Air mataku menetes, mengingat bahwa tahun ini kali pertama aku gagal.

"Astaga, apa yang kulakukan? Bagaimana bisa gagal?" Isakku menutup wajahku dengan kedua tanganku.

Aku terisak pelan sampai tiba-tiba sepasang tangan menarik kedua tanganku, membuat wajahku terbuka lagi.

Aku menatap Jeff yang Berlutut dihadapanku. Kedua tangannya mendekat ke wajahku lalu mengusap air mataku.

"Krystal, tidak ada seorang pun yang ditakdirkan untuk tetap dalam posisi yang sama sepanjang hidupnya. Aku tahu, kau bisa mengatasi tantangan apapun dalam hidupmu, jadi aku ingin kau tetap kuat hingga membuahkan hasil pada akhirnya!" Ujarnya lembut.

Dia menyeka pipi kananku yang basah.

"Aku tidak ingin kau membiarkan apa yang kau alami saat ini membuatmu enggan untuk melakukan apa yang paling kau sukai. Ini hanyalah langkah untuk membawamu ke tingkat yang lebih tinggi."

Tangannya menggenggam erat tanganku.

"Aku tahu segalanya sulit sekarang, tapi aku di sini. Aku akan selalu bersamamu, Krystal! Jangan menangis!"

Tangannya semakin erat menggenggam tanganku.

"Kau hanya harus terus mengingat sesuatu, bahwa kau luar biasa, bahkan pada hari-hari kau merasa hancur!" Ujarnya lalu tersenyum.

Aku menatap wajahnya yang menatapku teduh. Tatapan matanya membuat hatiku berdetak begitu cepat untuk pertama kalinya.

Berkali-kali aku memohon kepada Tuhan, untuk hanya akan hidup ditempat dimana Jeff hidup. Aku tidak tahu apa yang akan kulakukan tanpanya. Setiap aku terjatuh, hanya dia yang selalu menolongku untuk bangkit. Dia selalu berada disisiku di manapun aku berada. Hanya Jeff.

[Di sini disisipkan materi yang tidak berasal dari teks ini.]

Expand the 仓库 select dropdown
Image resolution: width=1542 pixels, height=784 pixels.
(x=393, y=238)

Aku sangat merindukanmu, batinku.

"Kau menangis?" Tanya Dariel membuyarkan lamunanku.

Aku mengusap pipiku cepat.

"Apa? Benarkah? Tidak." Elakku.

"Krystal!" Panggil seseorang.

Aku menoleh, menatap Jeff yang berjalan mendekat kearahku.

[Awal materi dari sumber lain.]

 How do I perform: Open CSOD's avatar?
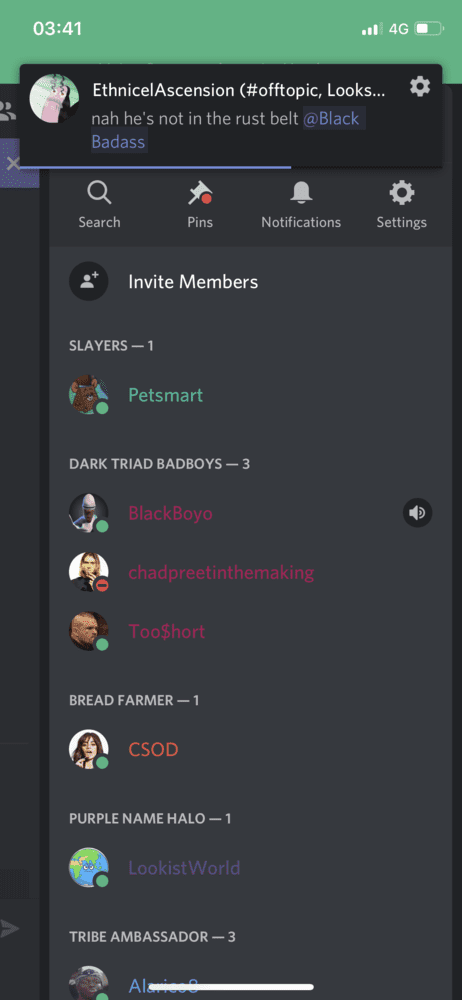89,749
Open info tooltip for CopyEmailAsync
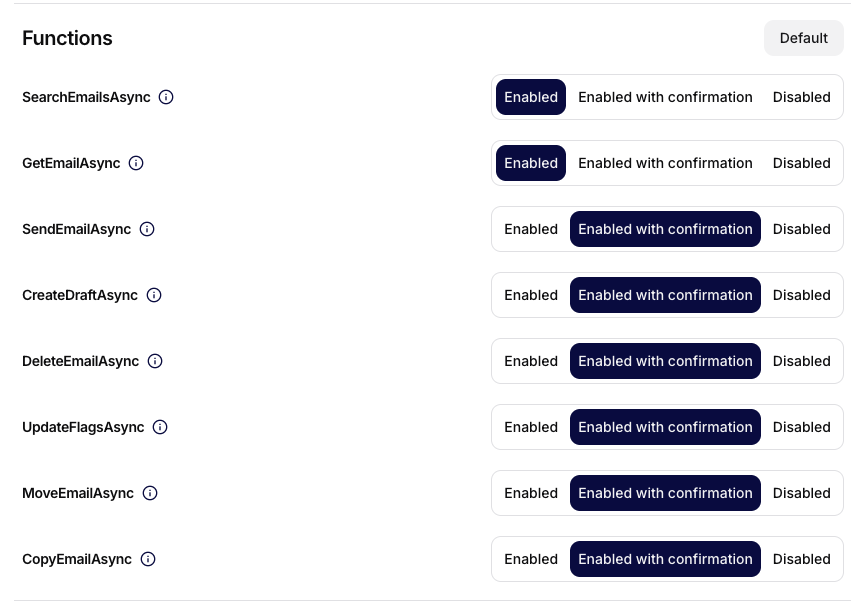Screen dimensions: 851x615 pos(147,559)
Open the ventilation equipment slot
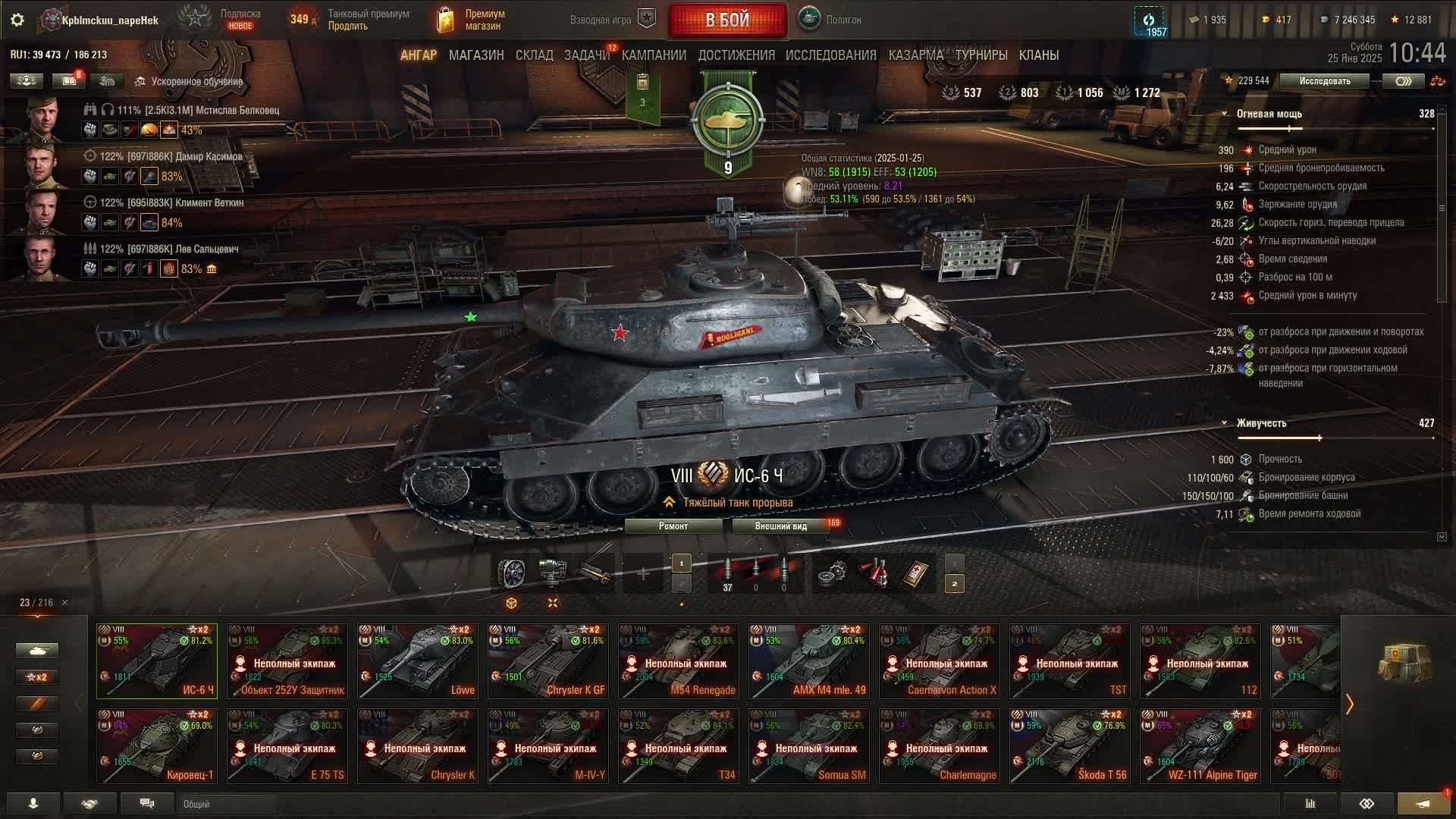The image size is (1456, 819). click(511, 574)

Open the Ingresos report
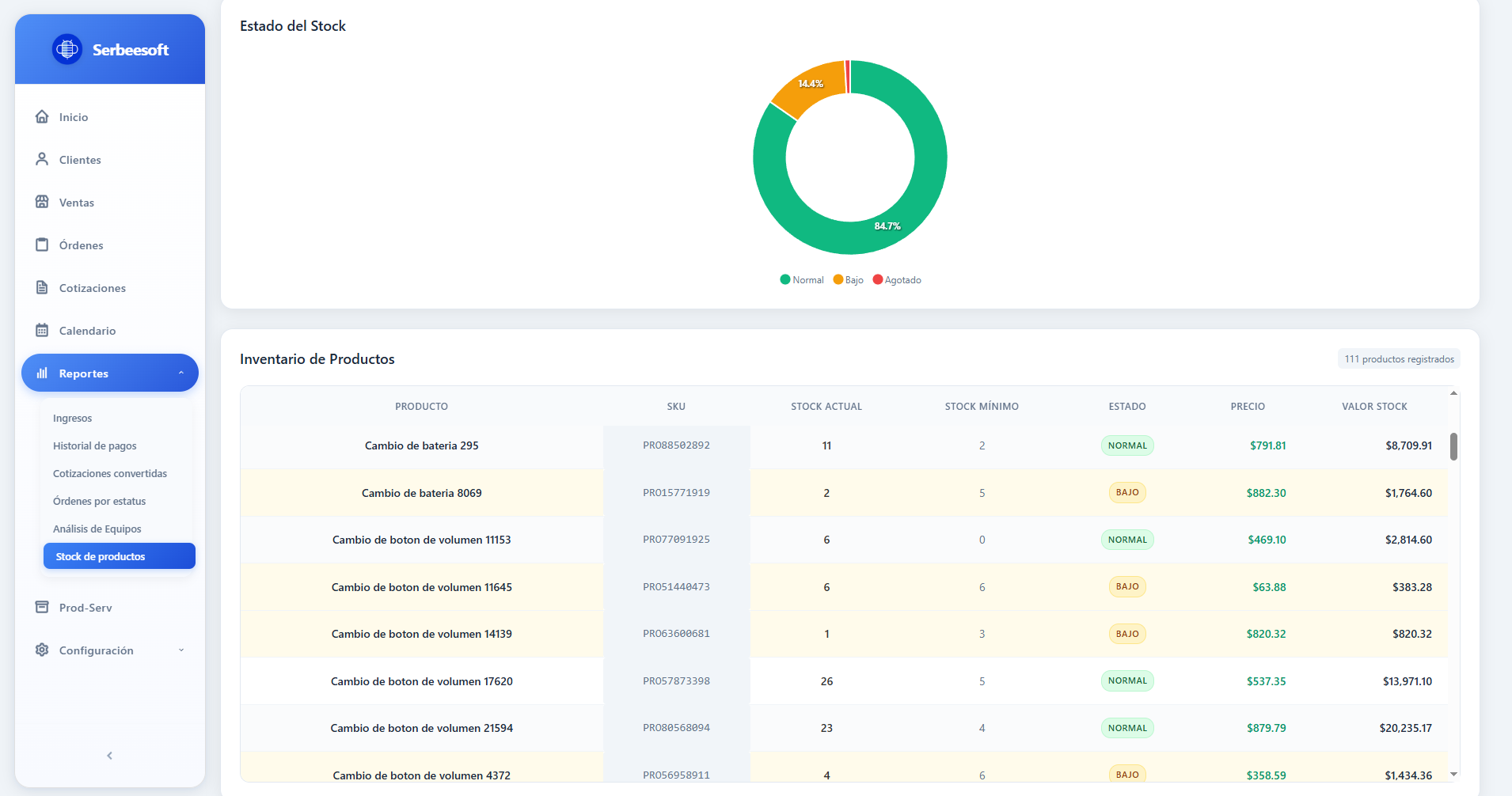72,418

"Kau tidak akan masuk kelas?"

Aku beranjak cepat dari dudukan sambil merapikan jas seragamku.

"Tentu saja. Aku akan ke kelas sekarang!" Ujarku lalu melangkahkan kakiku meninggalkan mereka.

Aku bisa merasakan tatapan Dariel dan Jeff di belakangku, seolah-olah ada sesuatu yang tak terselesaikan di antara kami bertiga. Aku ingin semuanya kembali seperti dulu, di mana aku dan Jeff bisa tertawa tanpa ada yang berubah. Tapi sepertinya perubahan itu tak terhindarkan sekarang.

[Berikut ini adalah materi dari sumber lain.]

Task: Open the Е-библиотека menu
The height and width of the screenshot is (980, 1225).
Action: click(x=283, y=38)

Sambil berjalan menuju kelas, pikiranku terus berputar. Apa yang harus kulakukan? Jeff baru saja menyatakan perasaannya, sesuatu yang tak pernah kubayangkan sebelumnya. Dan Dariel, dengan sikapnya yang kadang menjengkelkan, mulai menjadi sosok yang juga tak bisa kulupakan. Ini bukan hanya soal memilih siapa yang lebih baik, tapi tentang bagaimana aku menghadapinya tanpa merusak semua yang telah terbangun selama bertahun-tahun.

Aku menarik napas dalam-dalam, mencoba mengumpulkan kekuatan untuk menghadapi hari ini. Satu hal yang pasti, aku harus menjaga agar semuanya tetap terkendali, walaupun di dalam hatiku, badai sedang berkecamuk.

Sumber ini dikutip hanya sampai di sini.